Há uma divisão na equipe de Lula em torno da entrevista em que Jair Bolsonaro fala que “pintou um clima” com adolescentes venezuelanas, em um bairro da periferia de Brasília. Nesta quinta, a campanha de Bolsonaro pediu ao Tribunal Superior Eleitoral para que multe os petistas por continuarem a divulgar o vídeo em que o presidente fala no assunto.

No domingo, 16, Moraes determinou a retirada de conteúdos descontextualizados que coloquem Bolsonaro como pedófilo. Por isso, Lula não citou o “pintou um clima” no debate da Band, naquela noite. Parte da equipe de Lula entendeu que a decisão era ampla e proibia até o petista de citar o caso.

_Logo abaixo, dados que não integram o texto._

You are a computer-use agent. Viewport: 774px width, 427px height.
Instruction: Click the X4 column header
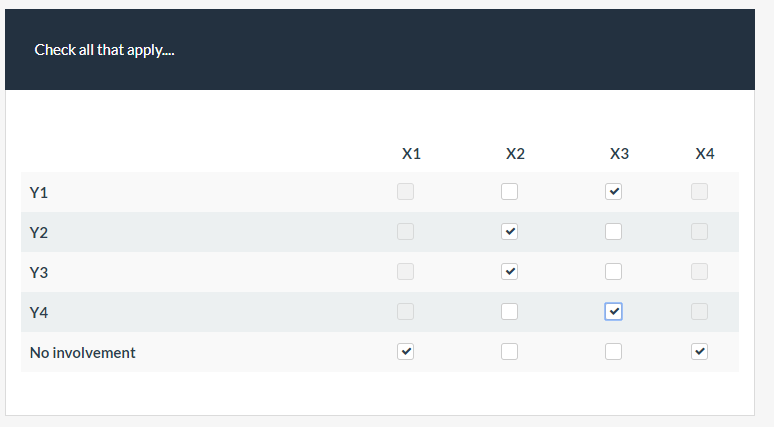[x=705, y=154]
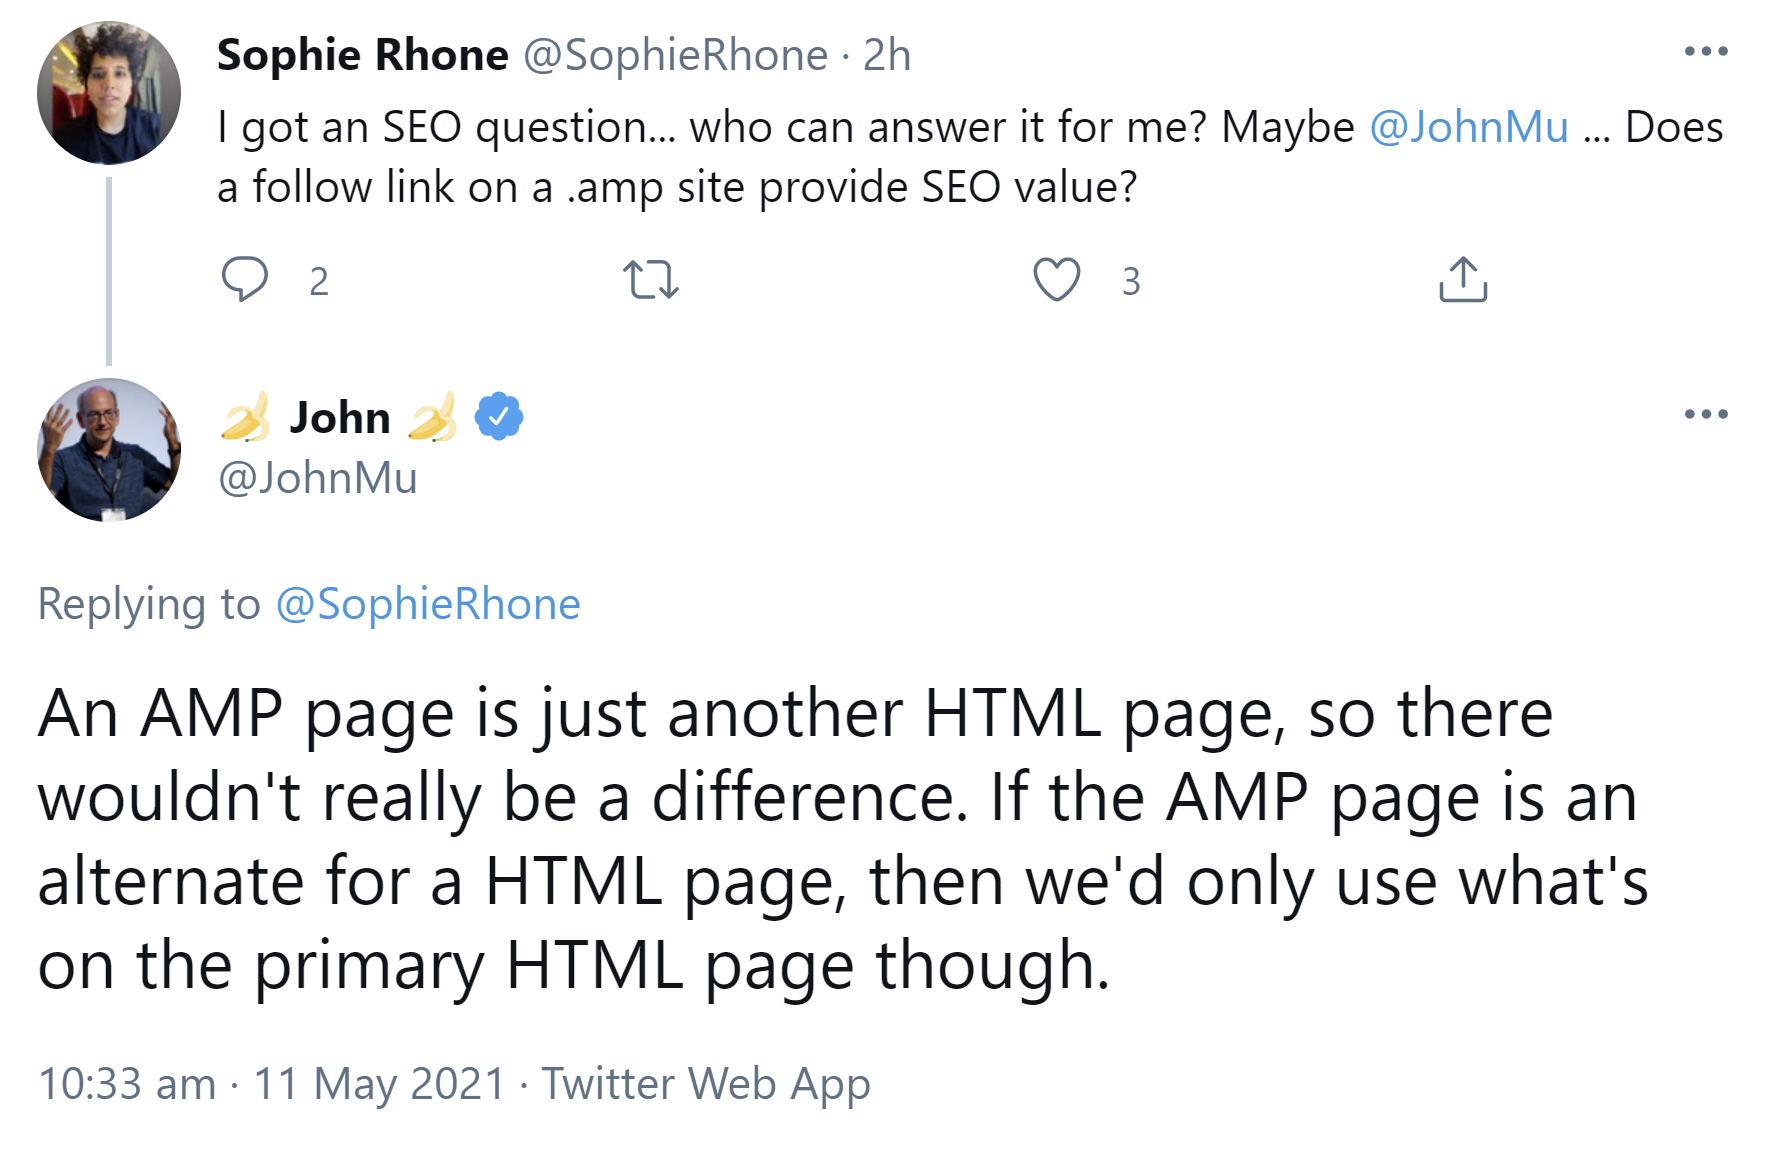Like Sophie Rhone's tweet with the heart icon
This screenshot has height=1154, width=1768.
(x=1057, y=281)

Mas havia também quem dissesse que o limite era a desinformação, já que o próprio Bolsonaro havia relatado o encontro com adolescentes venezuelanas, falado em “pintou um clima” e sugerido que as meninas estavam se arrumando para se prostituir.

A interpretação do segundo grupo ganhou força de segunda-feira para cá. Por isso, Lula chegou a citar o caso numa entrevista, sem chamar Bolsonaro de pedófilo, mas num tom de cobrança. As meninas não estavam indo se prostituir. Bolsonaro esteve, isso sim, num projeto social.

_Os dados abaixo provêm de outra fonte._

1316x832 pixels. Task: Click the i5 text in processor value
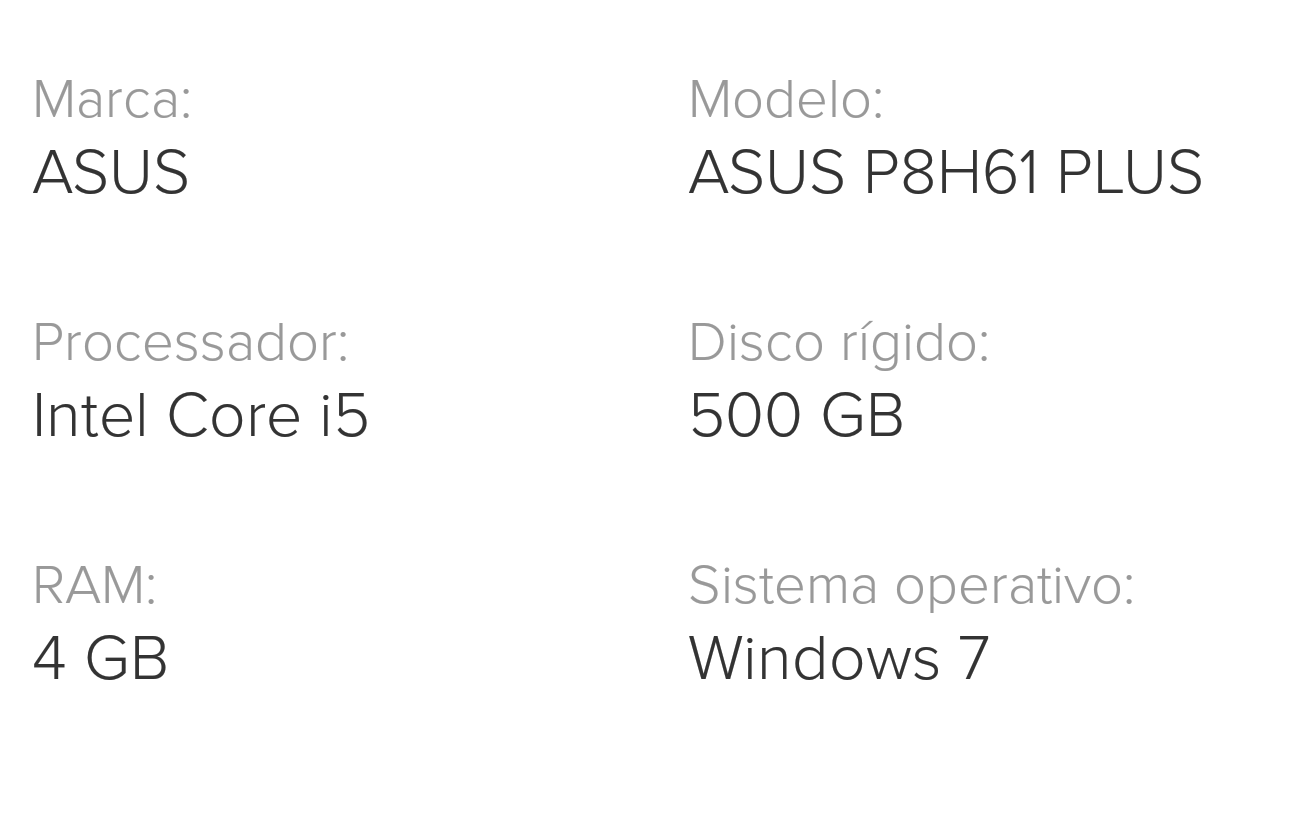pos(345,415)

O impacto da divulgação da entrevista de Bolsonaro foi tão grande, que ele gravou um vídeo pedindo desculpas para as venezuelanas.

Justamente por ter sido o próprio Bolsonaro a contar a história é que a campanha de Lula acredita não haver sentido na decisão de Moraes de proibir seu uso na campanha eleitoral.

Para explorar o tema, o PT vai levar à TV declarações de Jair Bolsonaro elogiando o ex-ditador do Paraguai, Alfredo Stroessner, acusado de pedofilia, além de assassinar e torturar centenas de pessoas.